While the basics of physical tone production (the single reed and mouthpiece) for clarinet and saxophone appear to be similar, nuances of instrument carriage and mouthpiece construction affect sizable differences in approach. While “tip-to-tip” tonguing is ideal for the clarinetist, the same approach will yield unreliable results for the saxophonist. Rather, a point just behind the tip of the tongue (“two taste-buds behind the tip” is a good analogy for students) should touch the underside of the tip of the reed. 

In terms of syllables, the standard “TA” will have negative effects for young saxophonists. Due to the angle and position of the mouthpiece in the mouth, the resulting sound will usually approximate a slap-tongue, with considerable noise and percussive impact. Obviously, this is undesirable in any fine sound. A different set of syllables will produce far better results for the saxophonist.

A basic, legato articulation can be achieved through a steady air-stream, with the tongue approximating the same motion as when saying the syllable “DOO.” If a bit more separation is desired, the saxophonist can utilize the syllable “TOO.” For most saxophonists, this conception will result in a clean, clear articulation, with no extraneous noise.

Oboe & Bassoon

While double reeds can often seem foreign to the non-specialist teacher, articulation is far easier than it would initially appear. For both oboe and bassoon, a point just behind the tip of the tongue should strike the underside of the tip of the bottom reed. For oboe, a syllable of “DIH” or “TIH” (as on clarinet) often works quite well.

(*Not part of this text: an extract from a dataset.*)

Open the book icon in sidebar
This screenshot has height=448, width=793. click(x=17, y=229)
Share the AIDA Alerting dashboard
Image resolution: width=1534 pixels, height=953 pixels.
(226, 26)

While there are few other true similarities between bassoon and saxophone, the angle of attack between the reed and tongue is quite similar. The student would do well to use “DOO” or “TOO” as standard syllables here, as well.

Double Tonguing

There is a great deal of interest regarding double tonguing for woodwinds among many band directors. However, to be blunt, there is very little reason to worry about this technique with young performers or even the most advanced high-schoolers. The single tongue on all woodwinds should be used well past repeated sixteenths at 120 bpm. Double tonguing, especially on the single and double reeds, sounds odd and uneven until at least repeated sixteenths at a metronome marking of quarter note equals 132. If a student struggles to perform quickly enough using the single tongue, work on strengthening the basic skill before you leap to a more advanced method.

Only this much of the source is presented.